Text provided |
=====

Well, if Saul is the "real" man, give me unreal (or no) men any day... The scenes with Saul were for me amongst the most terrifying in the novel. And if Naomi's right about both Anna and Saul having a fantasy of realness going on, they're doing a pretty poor job at it all told. The whole episode with Saul seems to me to have an unreal quality to it that Lessing exploits brilliantly -- the walls, the floor, even the curtains in Anna's big room becoming unreal, dissolving into menace and danger and clamminess.

Page 450  December 14th, 2008
"And I knew that the cruelty and the spite and the I, I, I, I, of Saul and of Anna were part of the logic of war." What an explicit linking of the different modes of violence being explored in the novel. Interesting that she also wants to read war in the same register as (male?) egoism.

Page 452  December 14th, 2008
Anna says: "last night I had known, finally, that the truth for our time was war, the immanence of war." The book really is overshadowed by war and by violence, whether it's psychological or corporeal violence, whether it's violence in people's relationships with one another or between states, whether it's in Anna's dreams or in the life she leads awake. Right around here, I really began to feel terror in this novel: Anna and Saul unhinging together, and Lessing telling us that the world of 1962, too, is sufficiently unhinged to be on the verge of destruction. 1962 was the year of the Cuban missile crisis. The Campaign for Nuclear Disarmament was huge. The Cold War was mad. No wonder Lessing feared for us...

Page 419  December 14th, 2008
This page just hit me between the eyes: it seems to me so much of what the novel is about is right here, squeezed onto one page and just challenging the reader to drink it all in! We've got the creation/destruction motif, both in the material (political) world and in the psychological (Mother Sugar's session) world. There's the lousy marriage we've come to expect in this novel, but here it's also presented as something which presents restraints and rules with significant effects, that is Nelson's fears of the obligations to society his wife represents. (And, by the way, is it only women who represent these obligations within marriage? There are times in the novel when that seems so, and Lessing seems to me to be railing against that.) And there's the subtle weaving of the political and the personal which I'm coming to appreciate more and more as I near the end of the novel. Isn't Lessing (here and throughout) really putting on the table for dissection the whole question of whether public and private are detachable, separate, even real as categories? That's pretty amazing for 1962 and to me it's beginning to seem like the most radical feature of the novel.

=====

Actions to take |
1/ Answer these questions from the reading notes on Lessing's novel:
(a) Which parts of Anna's big room are described as becoming unreal during the Saul episode?
(b) Which crisis does the note for page 452 say took place in 1962?
(c) Whose fears of the obligations to society are mentioned in the note for page 419?
2/ Return everything in the reading notes on Lessing's novel from "Page 450  December 14th, 2008" down to "as (male?) egoism.", copied word for word.
3/ Write the next part of the reading notes on Lessing's novel, beginning after their last sentence.
The lines that come next are separate material and are unrelated to the reading notes on Lessing's novel.

Recorded information |

=====

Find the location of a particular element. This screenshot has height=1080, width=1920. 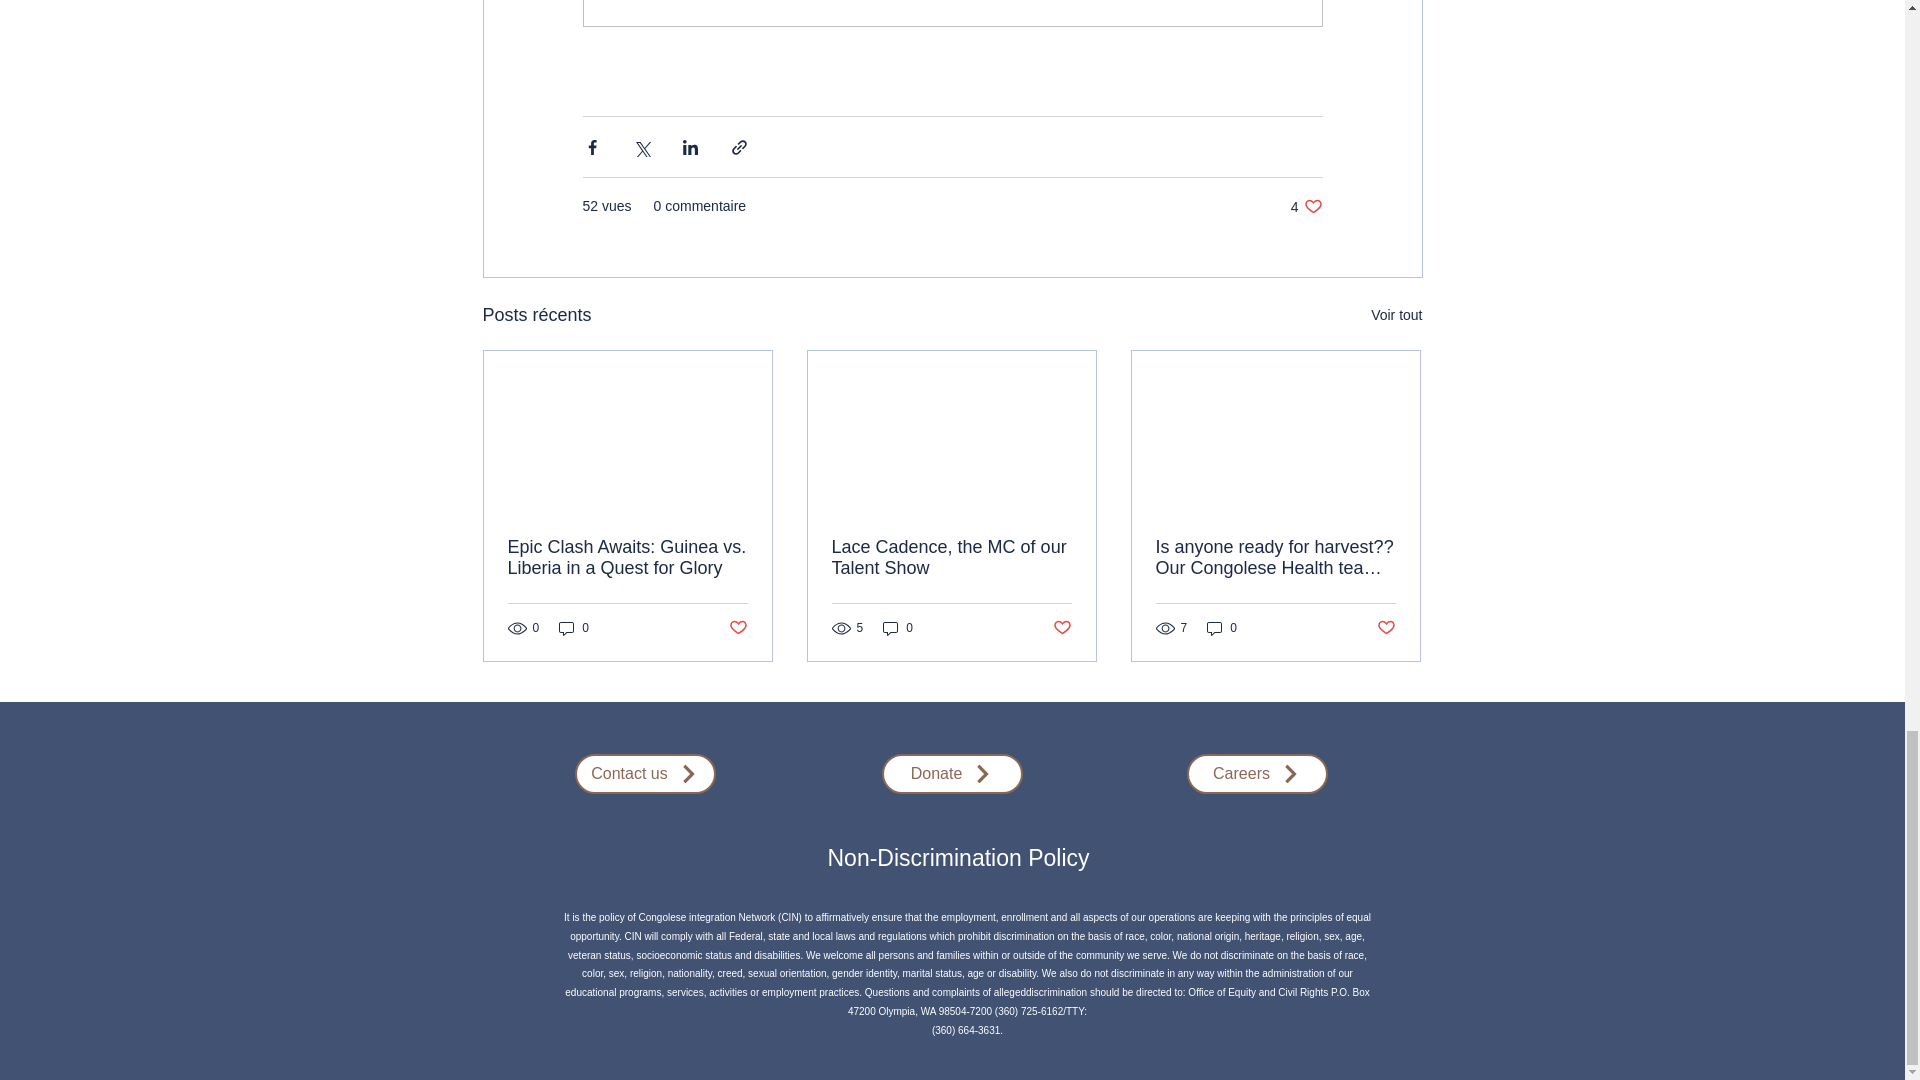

=====

Exercise results |
1/
(a) The walls, the floor and the curtains.
(b) The Cuban missile crisis.
(c) Nelson's.

2/
Page 450  December 14th, 2008
"And I knew that the cruelty and the spite and the I, I, I, I, of Saul and of Anna were part of the logic of war." What an explicit linking of the different modes of violence being explored in the novel. Interesting that she also wants to read war in the same register as (male?) egoism.

3/
Page 398  December 14th, 2008
"I feel the weight of the British empire on me like a gravestone." What a perfect description of the effects of imperialism on colonised peoples, and what a perfect antidote to those who would have us believe the British ran a benign Empire.

Page 376  December 14th, 2008
Hmmm, this is a hard one. I want (really want!) to agree with Laura but I'm not sure I do. This theme about the "real man" emerges over and over again, and in a whole bunch of different contexts, that I'm beginning to think it's something with which Lessing herself keeps struggling in the novel, recognising the mobility of the phrase that Laura so beautifully points out, but endlessly coming back to a depiction of the real man that isn't so flattering. I do think she keeps also trying to undermine that sense of the real-man as the masculine-man, for example in the many instances where men appear as creators (but almost always as destructors simultaneously). And then there's what she calls the "men-babies" (UK ed. 424, so right here), a phrase that really struck me and which seemed to speak to Anna's growing disillusionment and anxiety about her heterosexual relationships. Does that make me more pessimistic about Anna's state of mind, perhaps, than Laura is right now?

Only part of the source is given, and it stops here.